╭─ Dataset content

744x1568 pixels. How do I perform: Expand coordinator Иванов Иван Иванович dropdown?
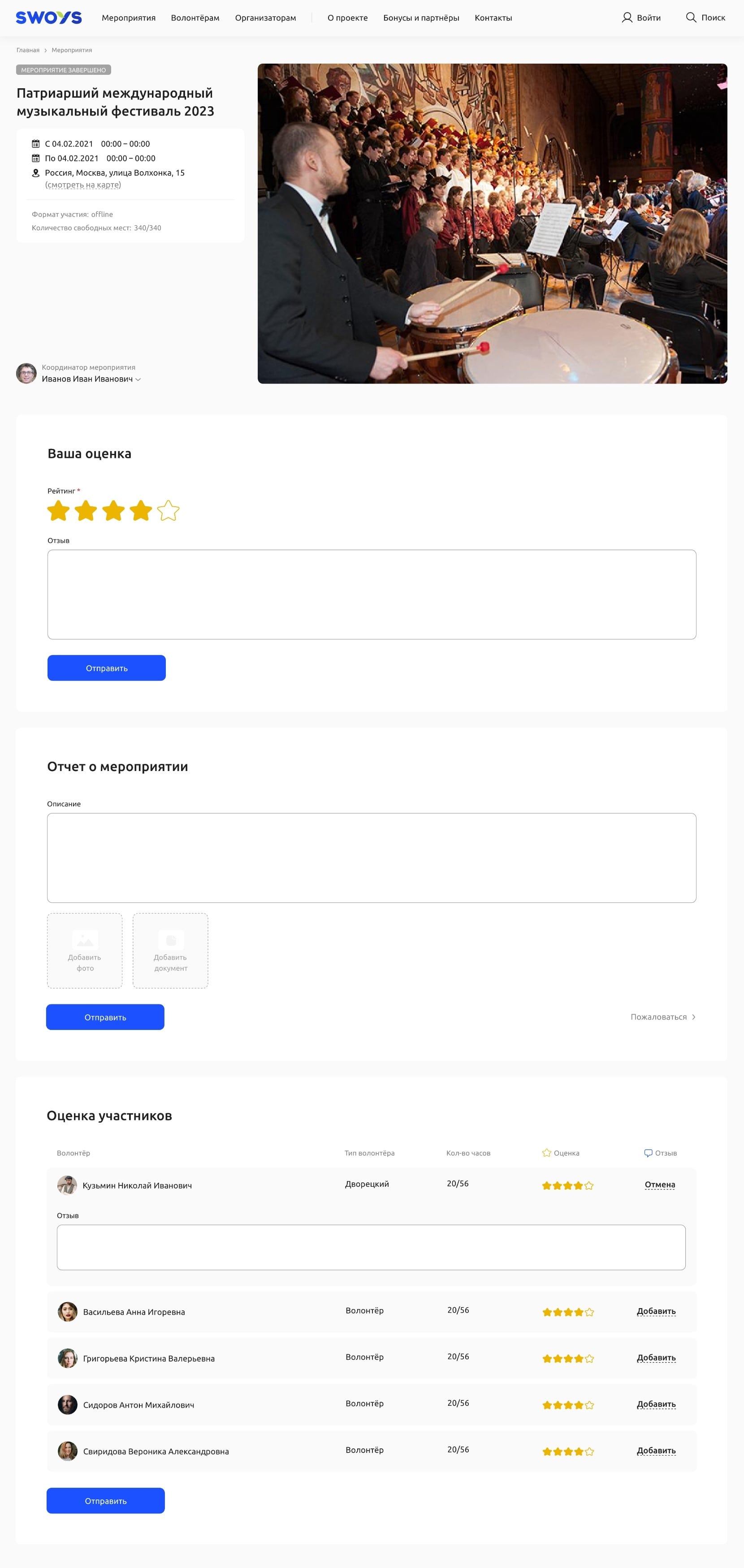tap(138, 379)
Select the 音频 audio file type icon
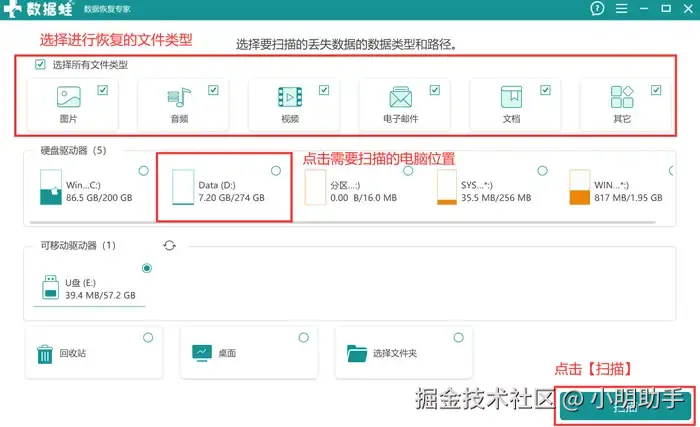This screenshot has height=427, width=700. point(179,97)

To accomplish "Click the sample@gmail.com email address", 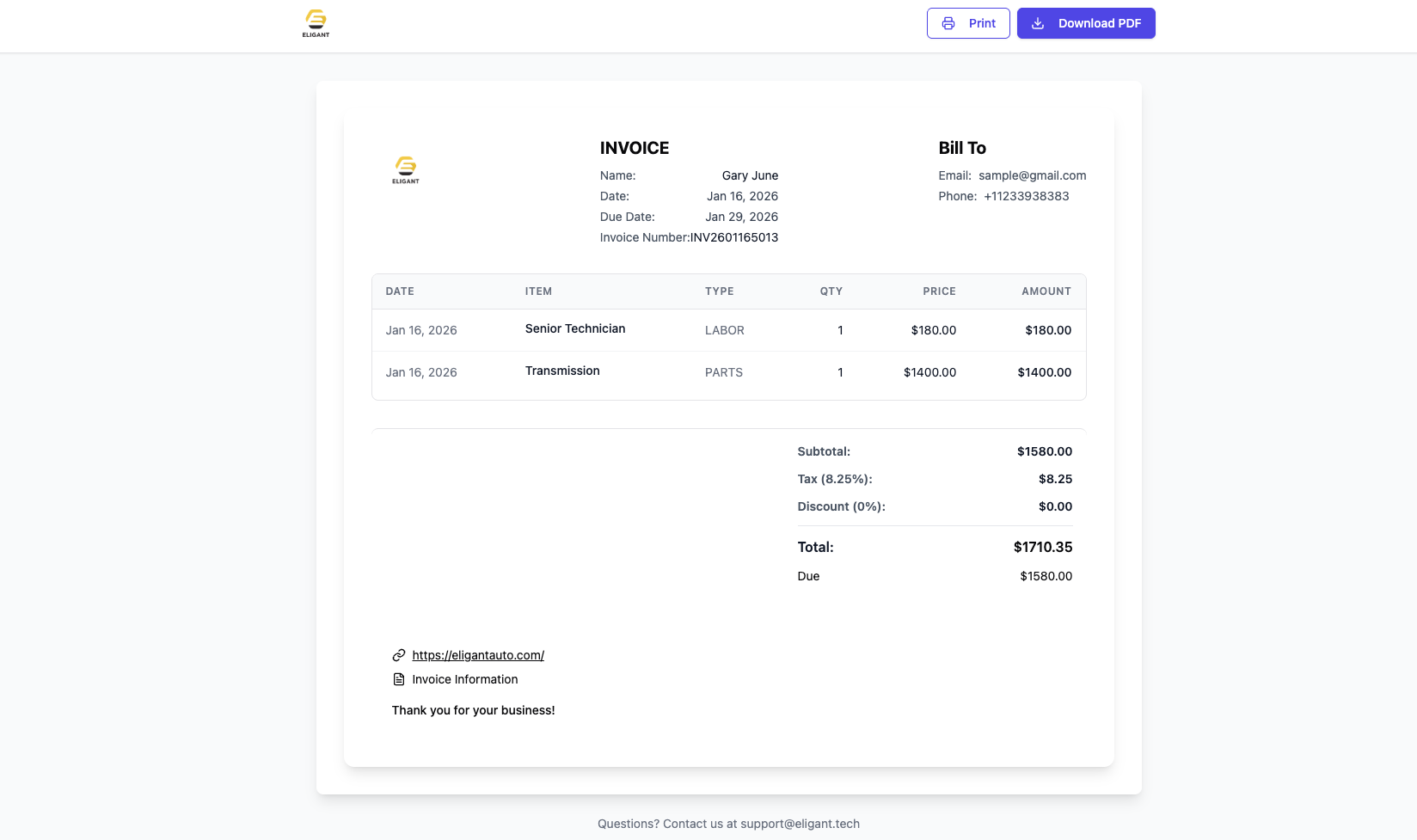I will coord(1032,175).
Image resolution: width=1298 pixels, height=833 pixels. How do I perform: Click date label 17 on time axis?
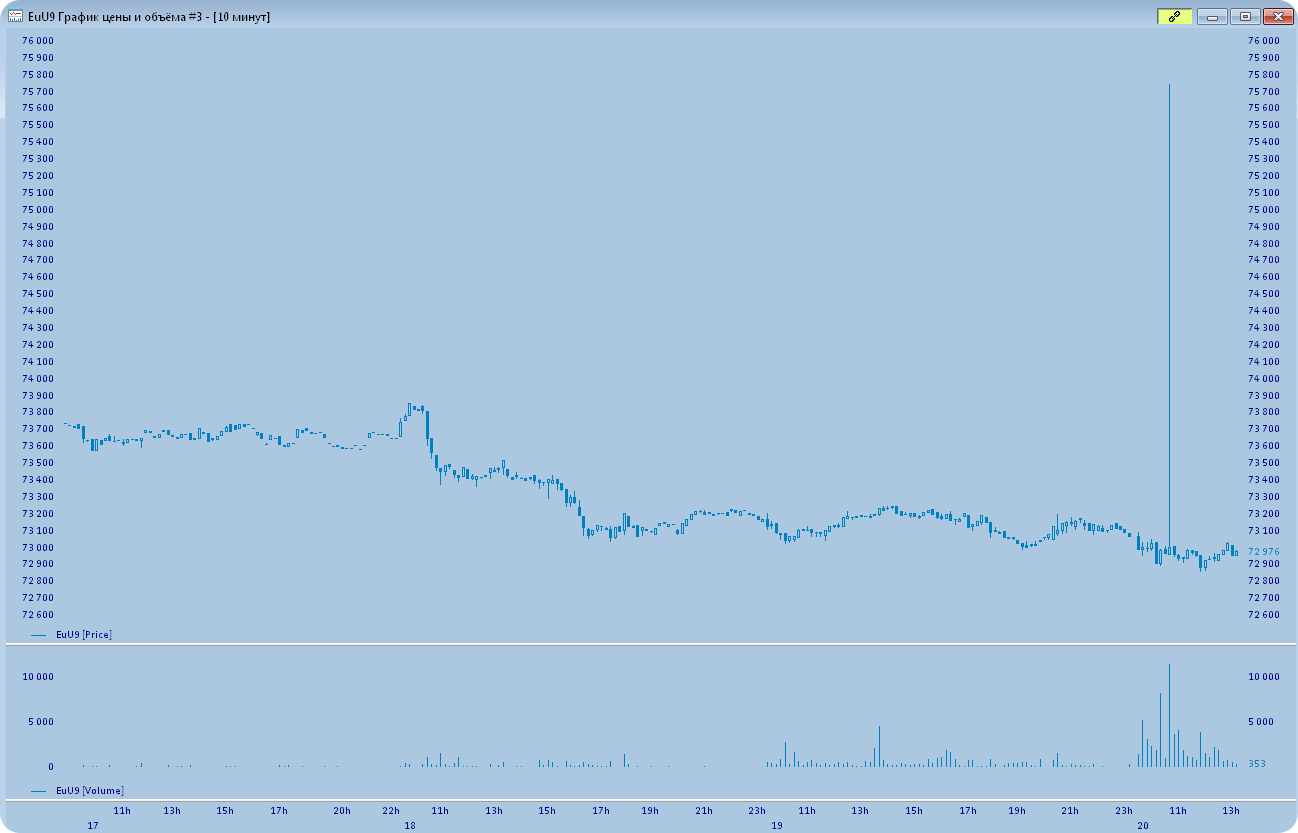point(93,827)
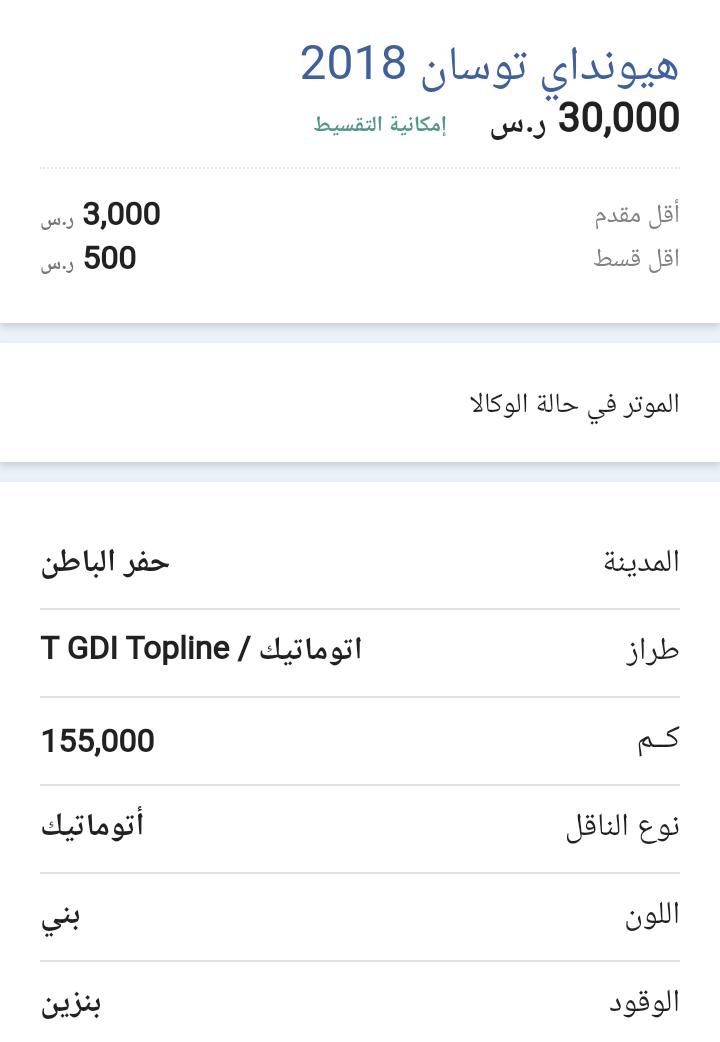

╰─

__About this exercise__:
Exact copies of the lines from the one containing "Image resolution: width=1298" through the final line of the data are required; pictures are to be omitted.

__Solution for this exercise__:
Image resolution: width=1298 pixels, height=833 pixels. How do I perform: Click date label 17 on time axis?
point(93,827)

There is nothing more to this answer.